Фредерик воображал, что она девственница. Он и подумать не мог, что Клер уже научилась определять момент, когда мужчина готов уступить мольбам, потому что хочет понравиться.
— Я бы и хотел вам помочь, дорогая, — наконец произнес он, — однако своей просьбой вы ставите меня в затруднительное положение. Волки перерезали чуть не целую отару овец на выгоне, за поместьем, иными словами, у меня под носом. И поранили восьмимесячного жеребенка, так что пришлось его прикончить. Я не желаю нести такие убытки! И ведь я предупреждал вас, Клер: на собаку с долей волчьей крови полагаться нельзя! Однажды она набросится на вашего маленького брата или на другого ребенка. А может, и на вас. И вот доказательство: ваш пес ушел к волкам и бесчинствует вместе с ними! Как, по-вашему, почему волки осмелели и подходят так близко к жилью? Ваш пес стал у них вожаком и, поскольку он людей не боится, ведет за собой остальных. Зачем щадить зверя, ставшего опасным? Мне жаль, Клер, я совершенно не хотел вас огорчать.
Тон был искренним, рассуждения — логичными. Фредерик был прав, она это понимала. Едва слышно, словно поверяя секрет, Клер сказала:
— Этой ночью Соважон не дал волкам на меня напасть! Вы правы, он ими верховодит. И все-таки он меня спас, а значит, не забыл. Пощадите его, и обещаю, я посажу его на цепь, так, чтобы больше никаких побегов! Я так его люблю! Может, это звучит глупо, но я буду очень горевать, если Соважон погибнет. Фредерик, окажите мне эту любезность!
Мужчина спешился, привязал коня к крепкой ветке.
— А что взамен? Я думал, что зачахну в городе, у тетушки Аделаиды. Постоянные семейные проблемы, тяжелобольная маленькая кузина, а еще — великосветские застолья, болтовня с приятелями в Кафе-де-ля-Мэри… Я очень скучал по Понриану, по своим лошадям, по скалам и по вам, Клер! По моей так называемой невесте, такой неприступной, которая и шагу из дома не ступит.

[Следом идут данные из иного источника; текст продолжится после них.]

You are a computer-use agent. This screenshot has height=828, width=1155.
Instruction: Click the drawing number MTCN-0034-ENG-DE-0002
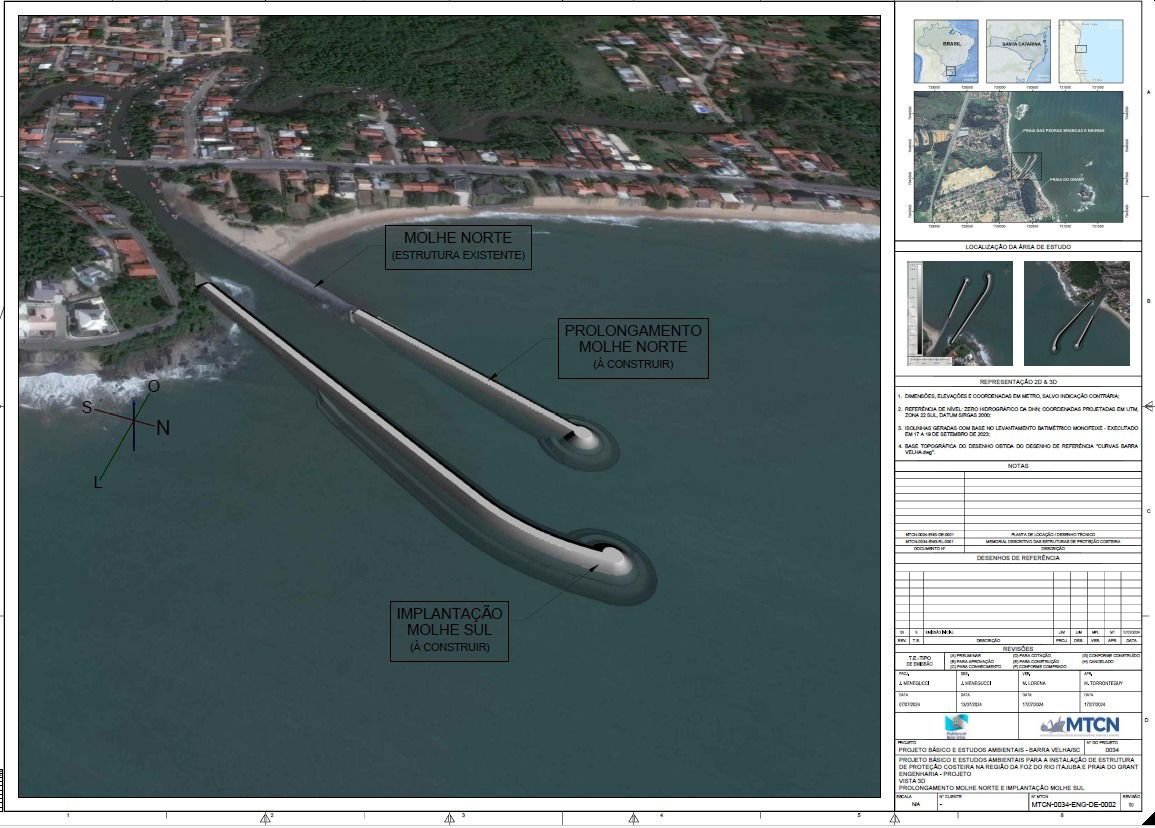point(1072,804)
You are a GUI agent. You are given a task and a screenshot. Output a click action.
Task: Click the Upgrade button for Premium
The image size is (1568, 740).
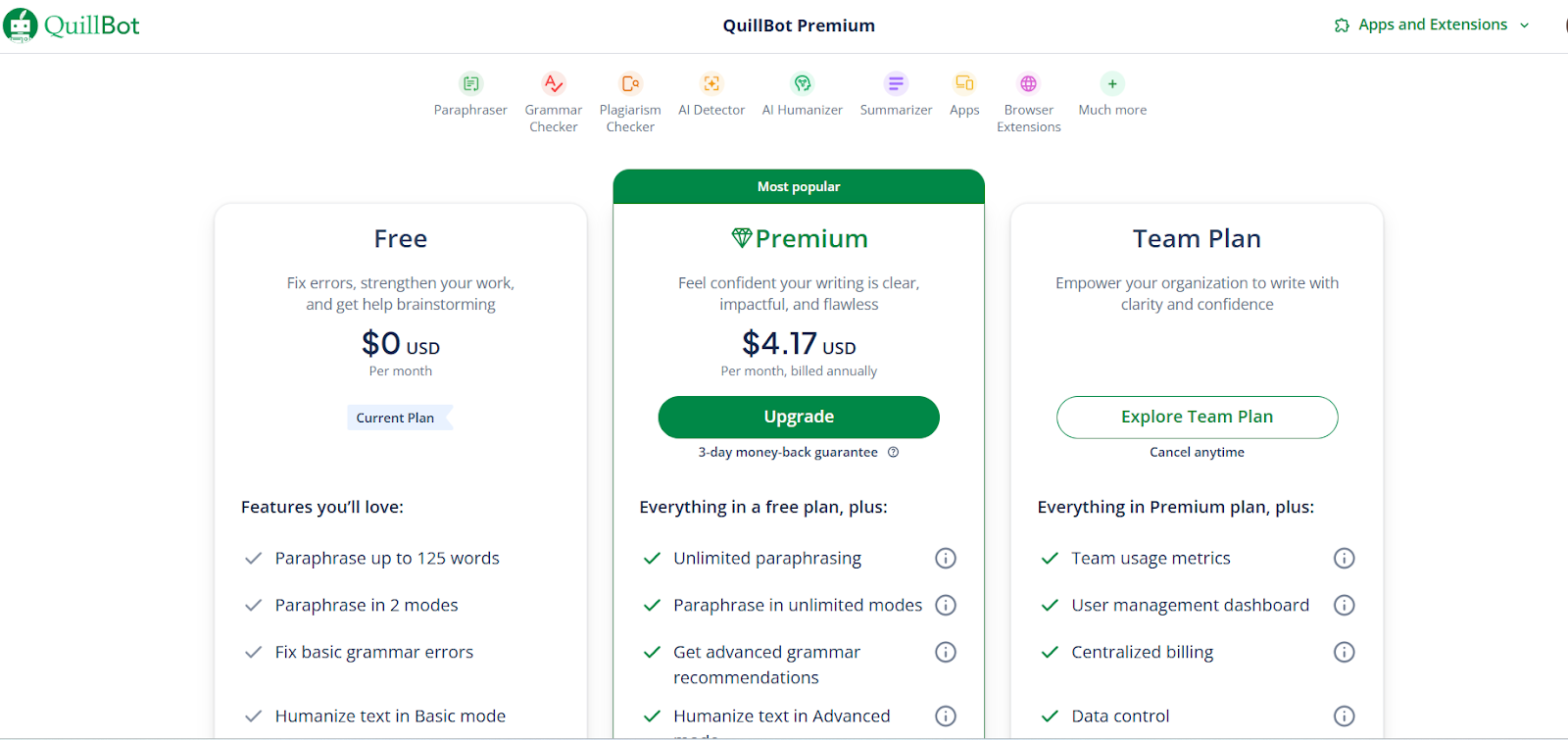799,417
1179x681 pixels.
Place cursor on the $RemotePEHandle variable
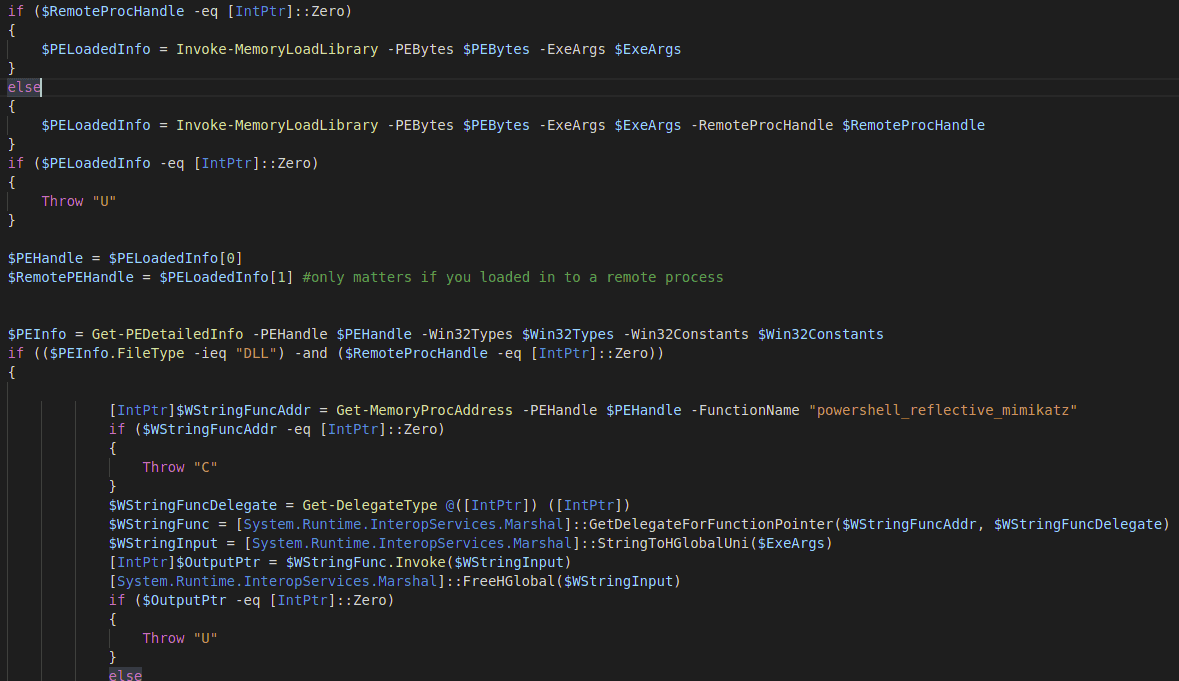point(74,277)
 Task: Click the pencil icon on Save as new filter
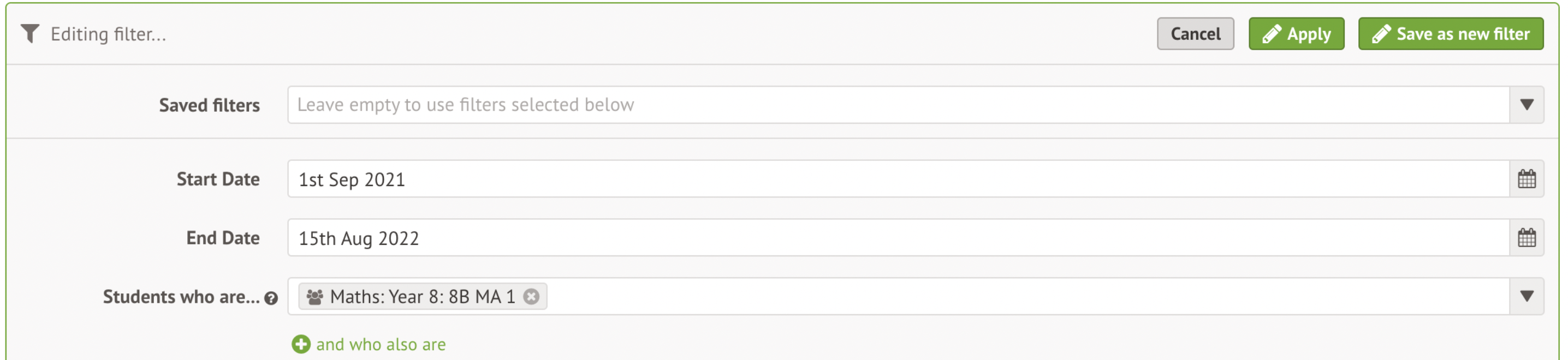point(1381,34)
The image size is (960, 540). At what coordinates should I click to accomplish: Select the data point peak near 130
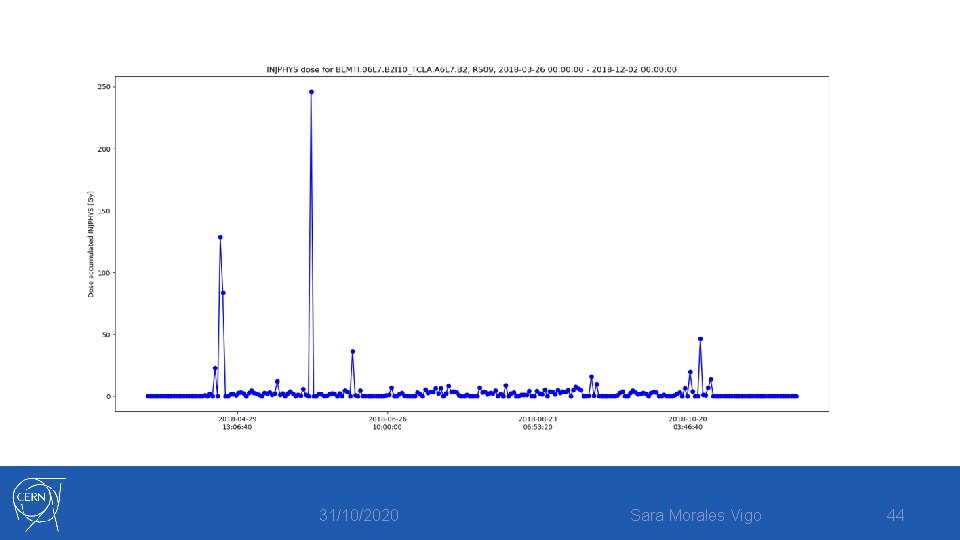point(220,237)
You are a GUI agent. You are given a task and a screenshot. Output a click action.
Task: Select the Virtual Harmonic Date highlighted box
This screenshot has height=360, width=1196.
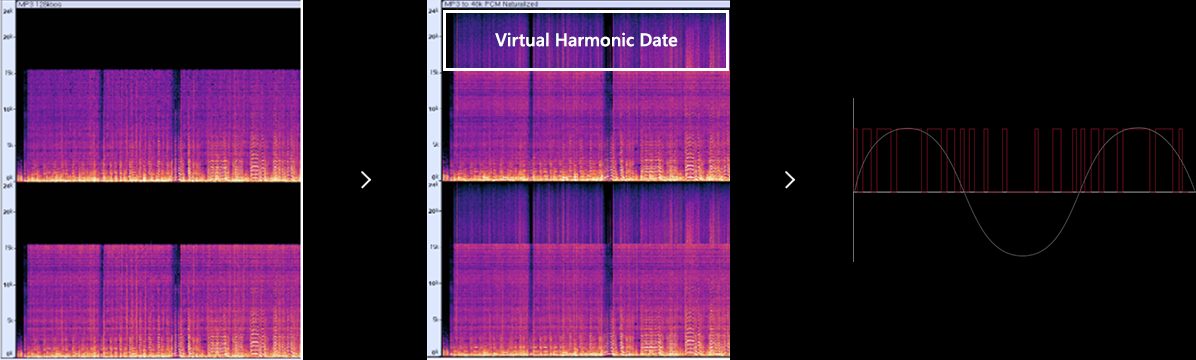pos(586,40)

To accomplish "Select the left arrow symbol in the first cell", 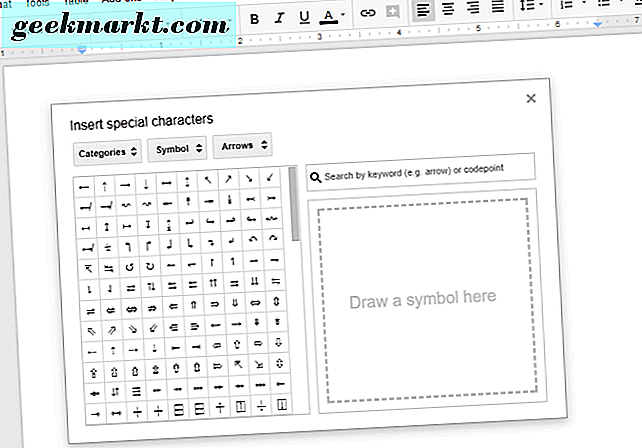I will (x=85, y=186).
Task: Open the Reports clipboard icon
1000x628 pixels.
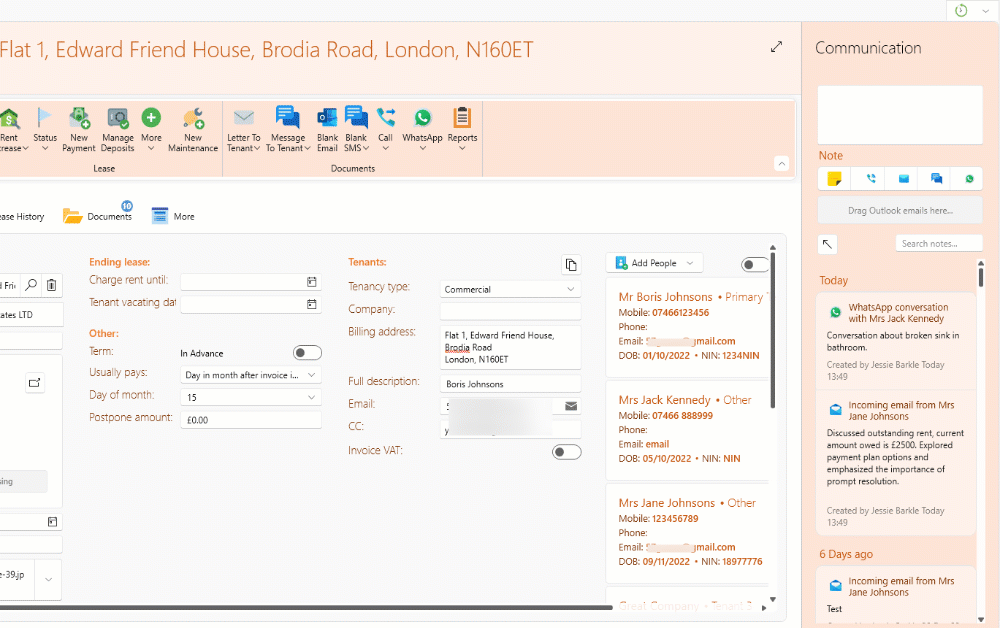Action: (x=462, y=119)
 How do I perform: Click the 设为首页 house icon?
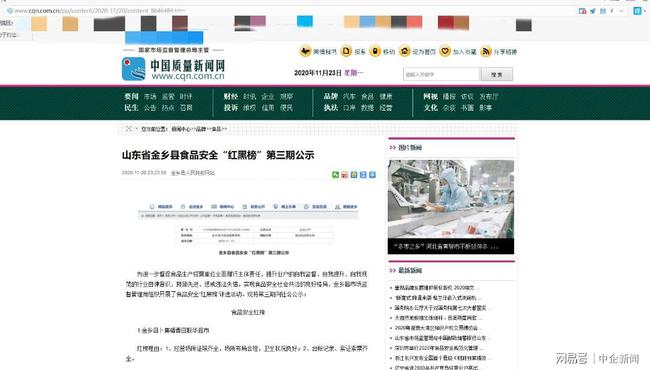[405, 51]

Клер соскользнула с лошади. Ей больше не хотелось врать.
— Фредерик, выслушайте меня! Я за вас не выйду. Это идиотская сделка — та, что мы с вами заключили. Любовь не продается. Вы не будете со мной счастливы!
Девушка успела позабыть, с каким раздражительным, вспыльчивым человеком имеет дело. С перекошенным от гнева лицом он встал перед нею:
— Нет уж, дудки! Мадемуазель Руа, я уже лишился кругленькой суммы и мельницы с прилегающим к ней участком, и все ради ваших красивых глаз! Я подарил вам очень дорогое кольцо. Я с нетерпением ждал лета и нашей свадьбы. Потратил кучу денег, украшая усадьбу. И этот конь — я хотел вам его подарить. Не пытайтесь меня одурачить, Клер! Я вас хочу! Проклятье, что вы теряете? Кузину, которая, похоже, живет за ваш счет, потому что ее муж разорился? Об этом судачит весь Ангулем. Старый дом без особых удобств? Сами подумайте!
Фредерик обнял ее за талию, коснулся ее щеки своими холодными губами. Клер напряглась, но вырываться не стала. Он сам разжал руки и заявил безапелляционно:
— Клер, минуту назад вы умоляли спасти вашего полуволка! Предлагаю обмен: если мы поженимся до Пасхи, я сейчас вскакиваю в седло, увожу своих людей, и пусть эти чертовы волки перережут всю деревню! А вечером, не взяв с собой оружия, поеду искать вашего пса. Если повезет, я вам его верну, живым!